**Exercise goal:** Only the text should come through, so restate the listing exactly and drop its images.
[[ Entries supplied open ]]
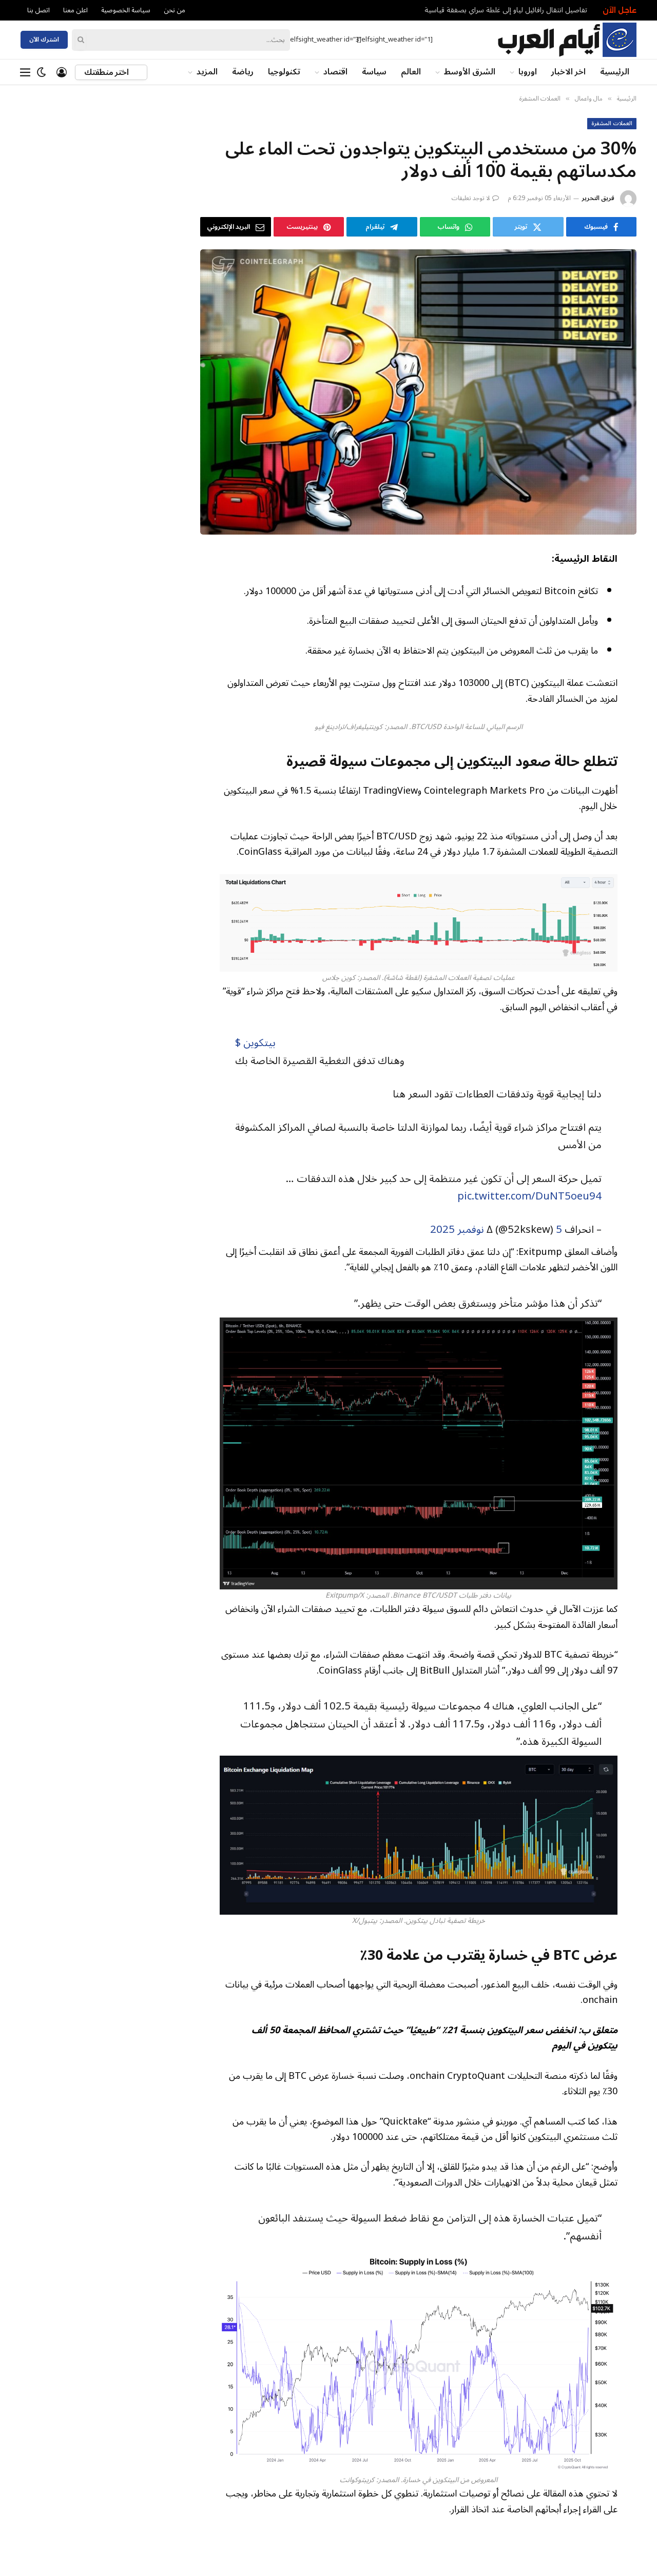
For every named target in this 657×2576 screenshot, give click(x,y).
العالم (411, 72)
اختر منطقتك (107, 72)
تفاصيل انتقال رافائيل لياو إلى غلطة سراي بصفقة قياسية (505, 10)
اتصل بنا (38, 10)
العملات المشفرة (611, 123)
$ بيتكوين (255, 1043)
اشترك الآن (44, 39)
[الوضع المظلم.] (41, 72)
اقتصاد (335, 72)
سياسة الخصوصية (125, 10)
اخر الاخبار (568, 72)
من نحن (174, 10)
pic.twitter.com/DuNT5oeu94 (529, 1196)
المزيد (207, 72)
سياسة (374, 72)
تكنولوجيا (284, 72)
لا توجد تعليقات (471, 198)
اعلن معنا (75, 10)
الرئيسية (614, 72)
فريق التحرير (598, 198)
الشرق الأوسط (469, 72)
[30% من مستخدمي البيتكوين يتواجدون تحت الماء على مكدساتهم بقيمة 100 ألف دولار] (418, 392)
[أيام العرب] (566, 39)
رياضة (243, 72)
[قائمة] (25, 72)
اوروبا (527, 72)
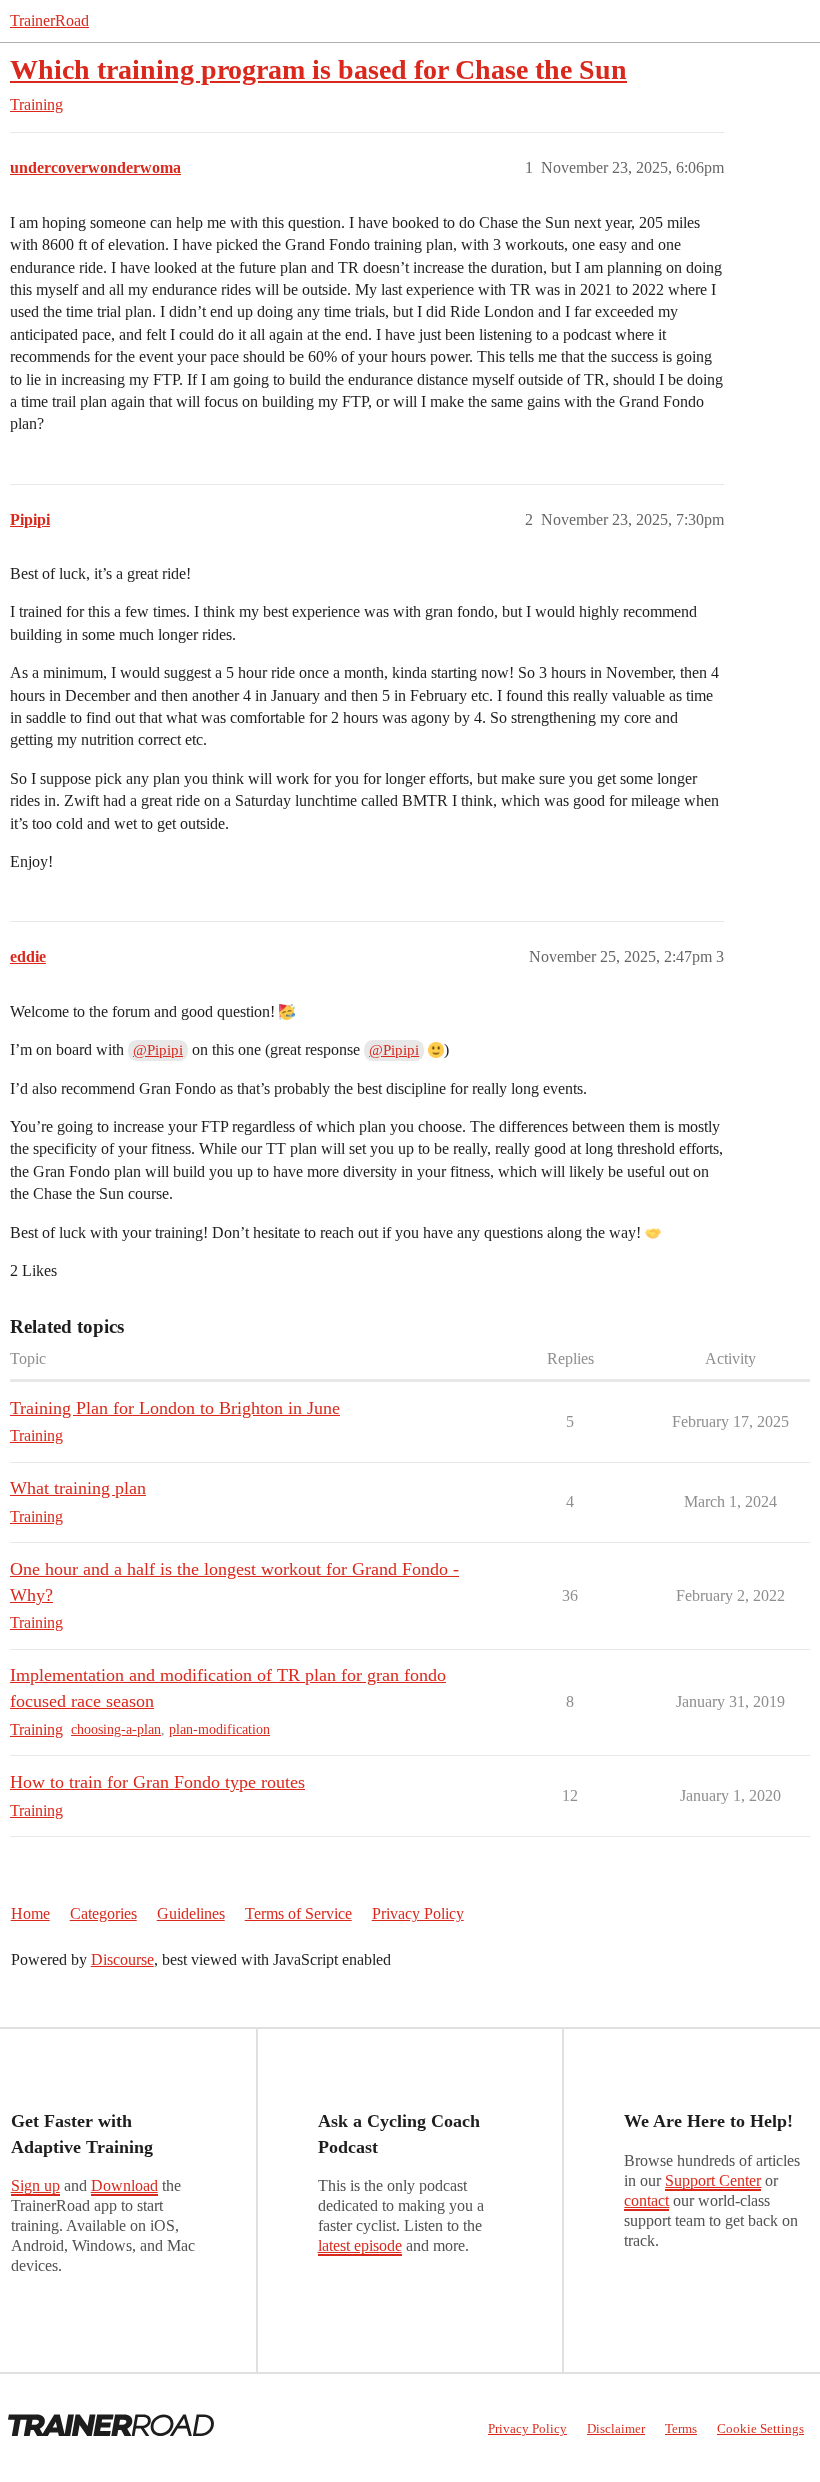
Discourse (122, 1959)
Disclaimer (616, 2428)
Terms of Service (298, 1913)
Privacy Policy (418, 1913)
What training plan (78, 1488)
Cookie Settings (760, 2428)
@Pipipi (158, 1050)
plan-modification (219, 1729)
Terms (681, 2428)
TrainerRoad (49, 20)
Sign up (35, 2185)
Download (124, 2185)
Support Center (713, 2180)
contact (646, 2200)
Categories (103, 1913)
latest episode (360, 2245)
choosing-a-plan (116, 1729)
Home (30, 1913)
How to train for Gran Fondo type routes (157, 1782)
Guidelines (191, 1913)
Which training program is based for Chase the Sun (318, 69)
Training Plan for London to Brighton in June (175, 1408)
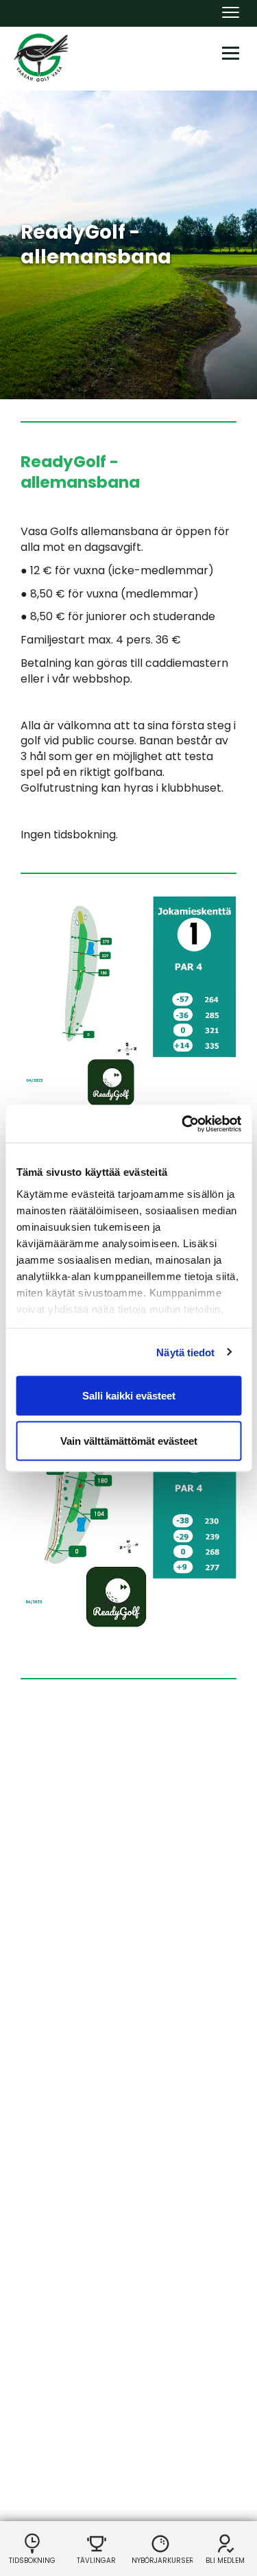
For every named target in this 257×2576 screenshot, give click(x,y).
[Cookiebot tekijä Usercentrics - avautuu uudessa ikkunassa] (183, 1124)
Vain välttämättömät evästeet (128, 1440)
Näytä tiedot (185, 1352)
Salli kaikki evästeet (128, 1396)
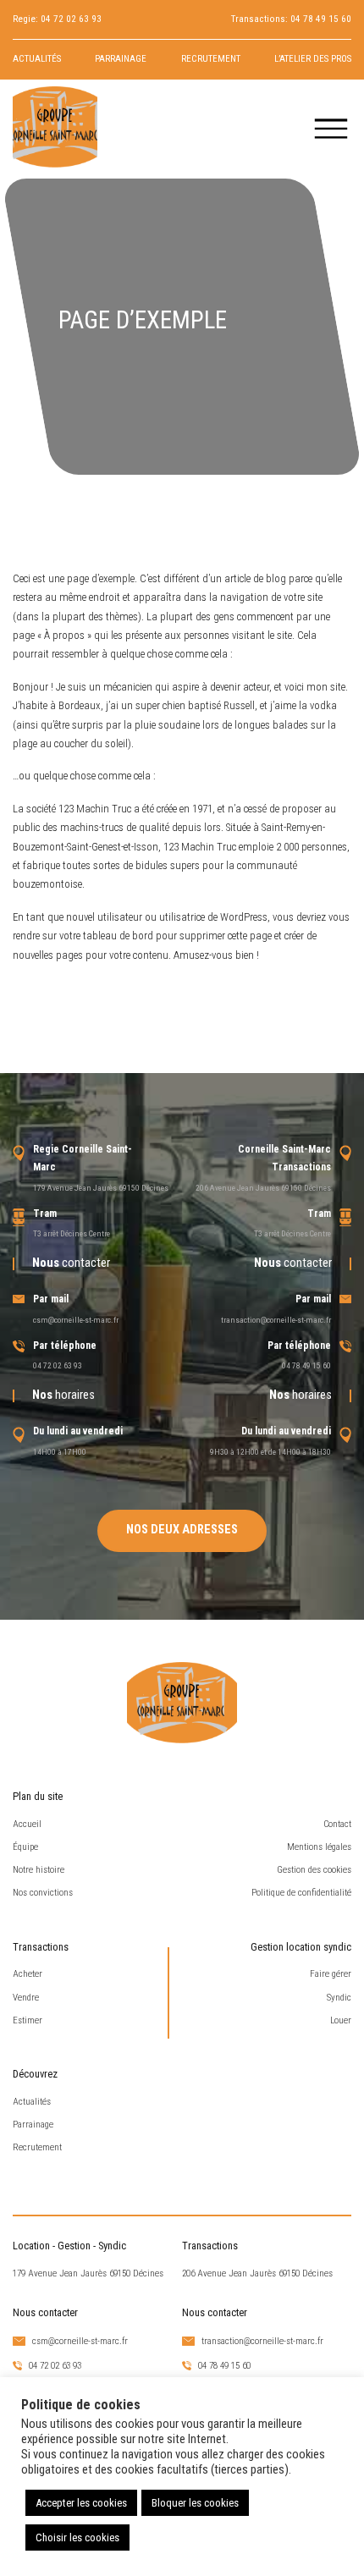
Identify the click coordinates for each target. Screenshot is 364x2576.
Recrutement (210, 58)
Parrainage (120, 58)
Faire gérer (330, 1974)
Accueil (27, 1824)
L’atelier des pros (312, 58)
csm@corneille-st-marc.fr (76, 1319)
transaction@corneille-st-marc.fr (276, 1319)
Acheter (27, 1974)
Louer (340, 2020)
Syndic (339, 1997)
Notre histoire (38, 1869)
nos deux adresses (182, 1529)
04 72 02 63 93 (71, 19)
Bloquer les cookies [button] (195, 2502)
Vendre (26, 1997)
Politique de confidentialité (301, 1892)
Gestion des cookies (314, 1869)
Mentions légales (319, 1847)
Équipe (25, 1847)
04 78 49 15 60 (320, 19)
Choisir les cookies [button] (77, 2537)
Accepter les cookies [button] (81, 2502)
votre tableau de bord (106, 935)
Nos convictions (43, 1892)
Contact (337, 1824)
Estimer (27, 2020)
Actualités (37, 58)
[[ Entries supplied closed ]]
**Answer:**
For every named target in this 657×2576 screenshot, give click(x,y).
العالم (411, 72)
اختر منطقتك (107, 72)
تفاصيل انتقال رافائيل لياو إلى غلطة سراي بصفقة قياسية (505, 10)
اتصل بنا (38, 10)
العملات المشفرة (611, 123)
$ بيتكوين (255, 1043)
اشترك الآن (44, 39)
[الوضع المظلم.] (41, 72)
اقتصاد (335, 72)
سياسة الخصوصية (125, 10)
اخر الاخبار (568, 72)
من نحن (174, 10)
pic.twitter.com/DuNT5oeu94 (529, 1196)
المزيد (207, 72)
سياسة (374, 72)
تكنولوجيا (284, 72)
لا توجد تعليقات (471, 198)
اعلن معنا (75, 10)
الرئيسية (614, 72)
فريق التحرير (598, 198)
الشرق الأوسط (469, 72)
[30% من مستخدمي البيتكوين يتواجدون تحت الماء على مكدساتهم بقيمة 100 ألف دولار] (418, 392)
[أيام العرب] (566, 39)
رياضة (243, 72)
[قائمة] (25, 72)
اوروبا (527, 72)
Discourse (122, 1959)
Disclaimer (616, 2428)
Terms of Service (298, 1913)
Privacy Policy (418, 1913)
What training plan (78, 1488)
Cookie Settings (760, 2428)
@Pipipi (158, 1050)
plan-modification (219, 1729)
Terms (681, 2428)
TrainerRoad (49, 20)
Sign up (35, 2185)
Download (124, 2185)
Support Center (713, 2180)
contact (646, 2200)
Categories (103, 1913)
latest episode (360, 2245)
choosing-a-plan (116, 1729)
Home (30, 1913)
How to train for Gran Fondo type routes (157, 1782)
Guidelines (191, 1913)
Which training program is based for Chase the Sun (318, 69)
Training Plan for London to Brighton in June (175, 1408)
For every named target in this 257×2576 screenshot, give click(x,y).
[Cookiebot tekijä Usercentrics - avautuu uudessa ikkunassa] (183, 1124)
Vain välttämättömät evästeet (128, 1440)
Näytä tiedot (185, 1352)
Salli kaikki evästeet (128, 1396)
Identify the click coordinates for each target. Screenshot is 364x2576.
Recrutement (210, 58)
Parrainage (120, 58)
Faire gérer (330, 1974)
Accueil (27, 1824)
L’atelier des pros (312, 58)
csm@corneille-st-marc.fr (76, 1319)
transaction@corneille-st-marc.fr (276, 1319)
Acheter (27, 1974)
Louer (340, 2020)
Syndic (339, 1997)
Notre histoire (38, 1869)
nos deux adresses (182, 1529)
04 72 02 63 93 (71, 19)
Bloquer les cookies [button] (195, 2502)
Vendre (26, 1997)
Politique de confidentialité (301, 1892)
Gestion des cookies (314, 1869)
Mentions légales (319, 1847)
Équipe (25, 1847)
04 78 49 15 60 (320, 19)
Choisir les cookies [button] (77, 2537)
Accepter les cookies [button] (81, 2502)
votre tableau de bord (106, 935)
Nos convictions (43, 1892)
Contact (337, 1824)
Estimer (27, 2020)
Actualités (37, 58)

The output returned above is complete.